Improving Product Classification Using Images

Anitha Kannan; Partha Pratim Talukdar; Nikhil Rasiwasia; Qifa Ke

Improving Product Classification Using Images

Anitha Kannan ,
Partha Pratim Talukdar ,
Nikhil Rasiwasia ,
Qifa Ke

International Conference on Data Mining | December 2011

Published by IEEE

Download BibTex

Product classification in Commerce search (e.g., Google Product Search, Bing Shopping) involves associating categories to offers of products from a large number of merchants. The categorized offers are used in many tasks including product taxonomy browsing and matching merchant offers to products in the catalog. Hence, learning a product classifier with high precision and recall is of fundamental importance in order to provide high quality shopping experience.
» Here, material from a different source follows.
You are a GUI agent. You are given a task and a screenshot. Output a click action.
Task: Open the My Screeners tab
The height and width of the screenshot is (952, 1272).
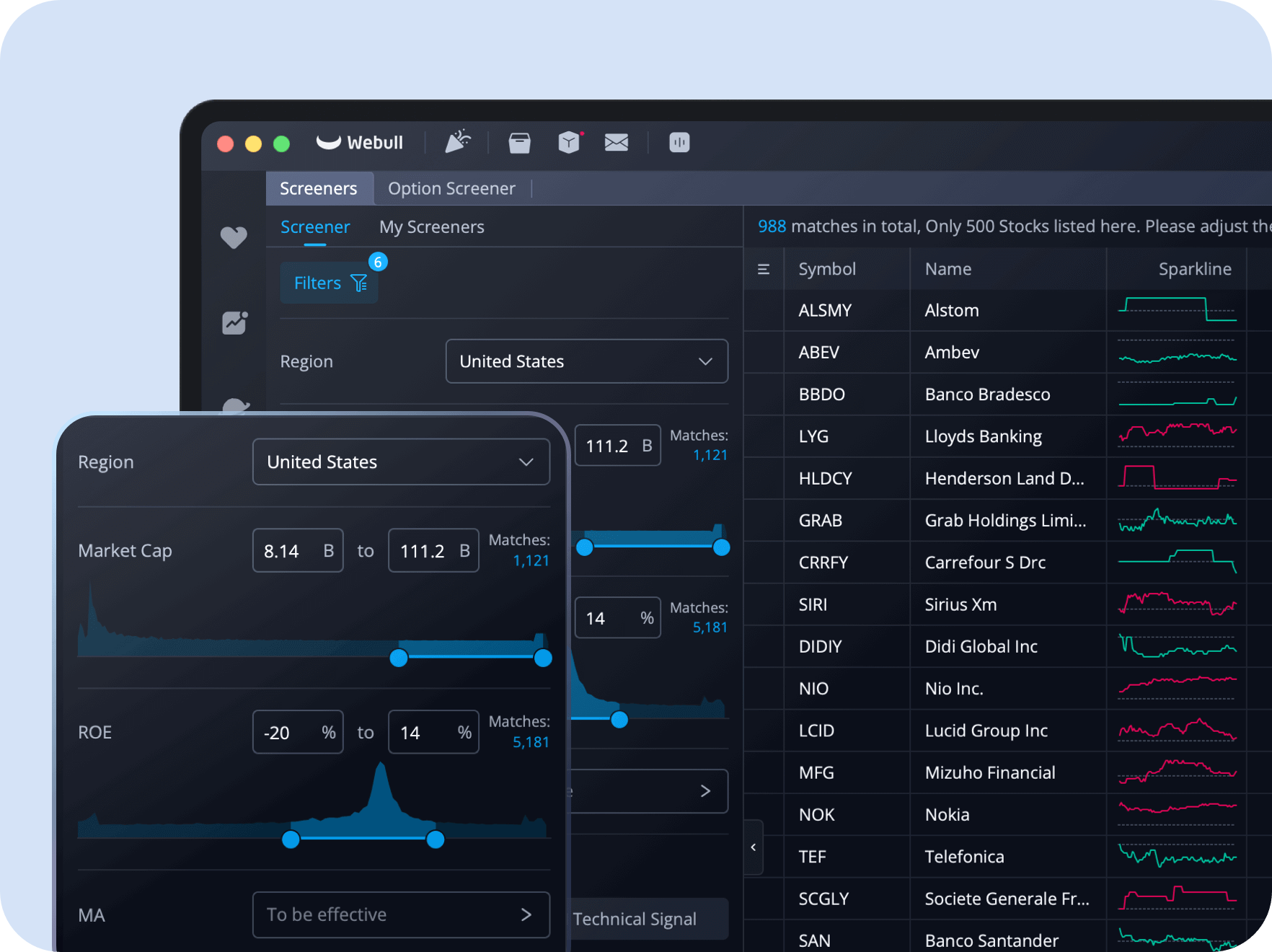431,226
A product offer typically consists of a short textual description and an image depicting the product. Traditional approaches to this classification task is to learn a classifier using only the textual descriptions of the products. In this paper, we show that the use of images, a weaker signal in our setting, in conjunction with the textual descriptions, a more discriminative signal, can considerably improve the precision of the classification task, irrespective of the type of classifier being used. We present a novel classification approach, Confusion Driven Probabilistic Fusion++ (CDPF++), that is cognizant of the disparity in the discriminative power of different types of signals and hence makes use of the confusion matrix of dominant signal (text in our setting) to prudently leverage the weaker signal (image), for an improved performance. Our evaluation performed on data from a major Commerce search engine’s catalog shows a 12% (absolute) improvement in precision at 100% coverage, and a 16% (absolute) improvement in recall at 90% precision compared to classifiers that only use textual description of products. In addition, CDPF++ also provides a more accurate classifier based only on the dominant signal (text) that can be used in situations in which only the dominant signal is available during application time.